49ers' Kyle Shanahan Comments on Trey Lance Before Chargers Game
Not too long ago, the San Francisco 49ers were hoping that a hotshot prospect out of a small school named Trey Lance would be their quarterback of the future. A year after they blew a fourth-quarter lead in Super Bowl LIV, they traded three first-round draft picks and a third-rounder to the Miami Dolphins for the No. 3 pick in the 2021 draft, which they used on Lance.
He had played at North Dakota State, a school that competes in the Football Championship Subdivision (FCS) of the NCAA's Division I. He led the school to a national championship as a sophomore, and the 49ers saw enough in him to make him the heir apparent to Jimmy Garoppolo, who was proving he was nothing more than a game manager.
But Lance didn't pan out, while Brock Purdy, the last player chosen in the 2022 draft, came out of nowhere and snatched the QB1 spot after Lance and Garoppolo suffered season-ending injuries in 2022. He's now fighting for the QB2 spot on the Los Angeles Chargers, the team that will visit San Francisco on Saturday for a preseason game.
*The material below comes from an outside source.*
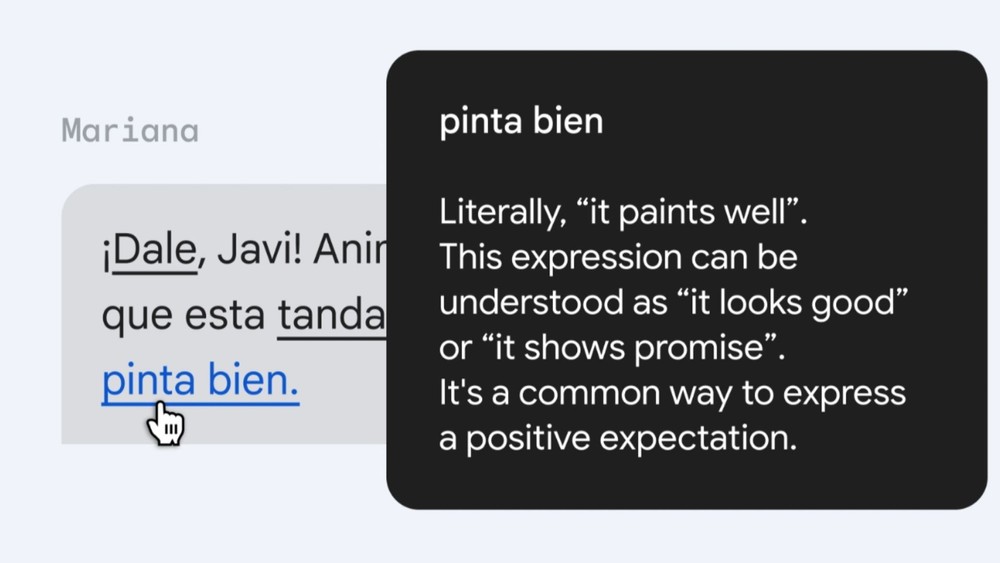The width and height of the screenshot is (1000, 563).
Task: Click the sender name Mariana
Action: click(x=130, y=131)
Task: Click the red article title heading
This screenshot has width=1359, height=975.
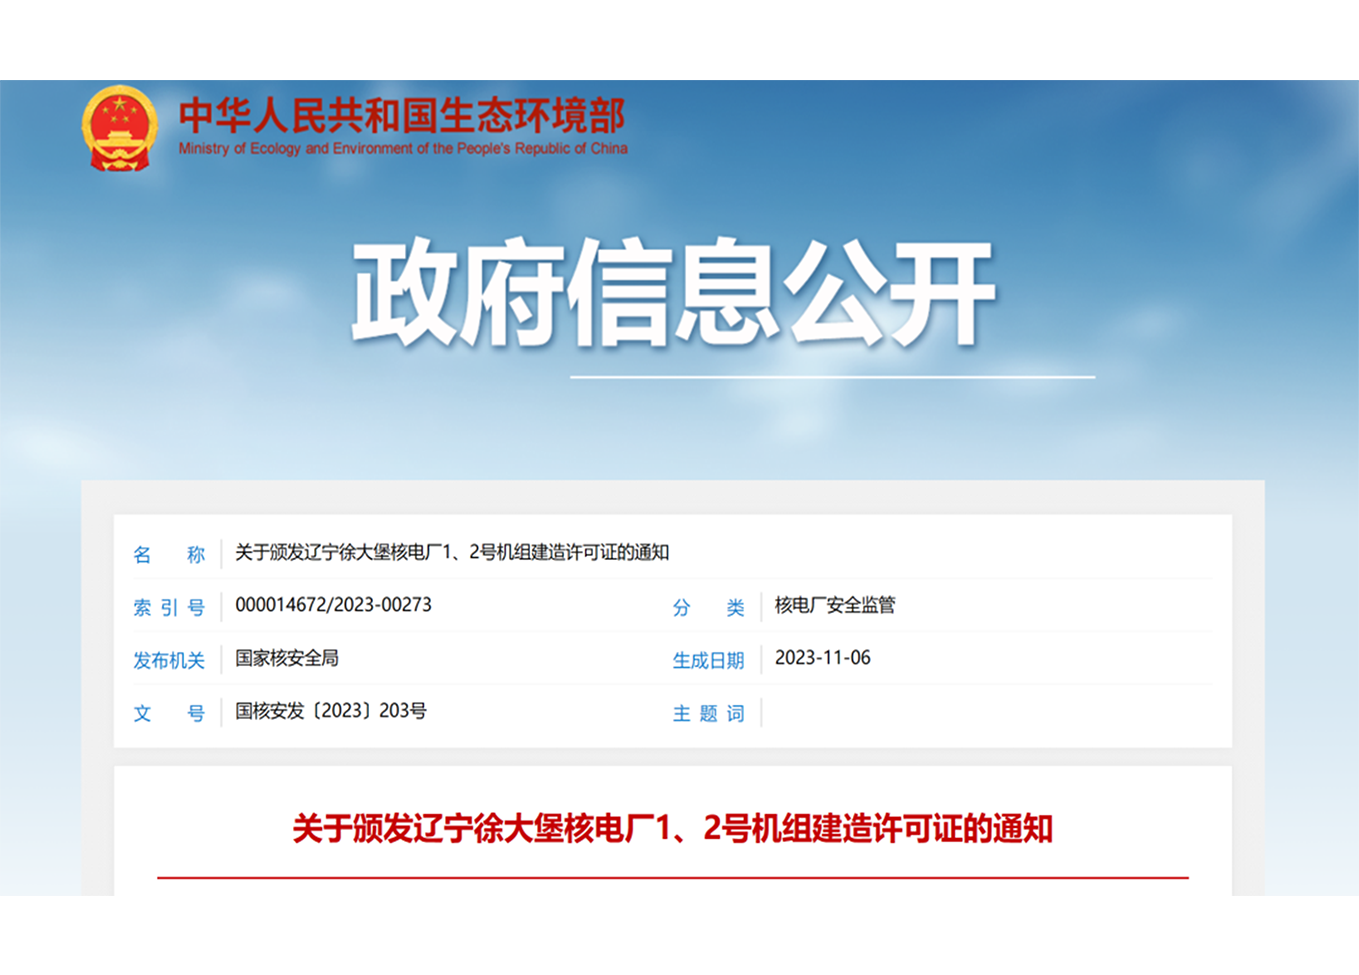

San Francisco coach Kyle Shanahan was asked about Lance and what he took away from the experience of trying to develop the signal-caller.
"I take everything away from every situation," Shanahan said. "I don't want to sit here and evaluate Trey too much. I think I've done that before. But when I revisit that, we knew where our team was at, and we knew where it was going to be the next couple of years, and we were committed to getting a rookie quarterback.
"We weren't sure that it would be forever, but we thought that was important to-contractually, with where our team was at-keep a good team together. So, we knew we were going for a rookie, especially after a veteran left earlier that year, that was an option. So, that was more of a plan in that way.
"... I'm pulling for Trey, I love Trey. One of the best people I've been around and I really hope it works out for him."
Lance has looked good at times in the Chargers' three preseason games so far, even though he wasn't very accurate with his passing in their last two contests. But in their first game of the exhibition schedule on July 31, he completed 13 of his 20 pass attempts and connected on two touchdown passes as L.A. clobbered the Detroit Lions, 34-7.
In two seasons with the Niners, he appeared in a total of eight regular-season games and completed 54.9% of his pass attempts while totaling 797 passing yards, five passing touchdowns and three interceptions. He has flashed some dual-threat ability, but he hasn't even come close to putting it all together.
He may need to earn a starting job somewhere else if he is to have a real opportunity to become whatever he can become at this point.
Everyone now agrees that the Niners erred in trading for Lance, especially since one of the picks they gave up for him turned out to be used on Micah Parsons, the star pass rusher who has combined for 52.5 sacks in his first four seasons. Then again, no one could've seen Purdy coming as a huge diamond in the rough just when the team badly needed one under center.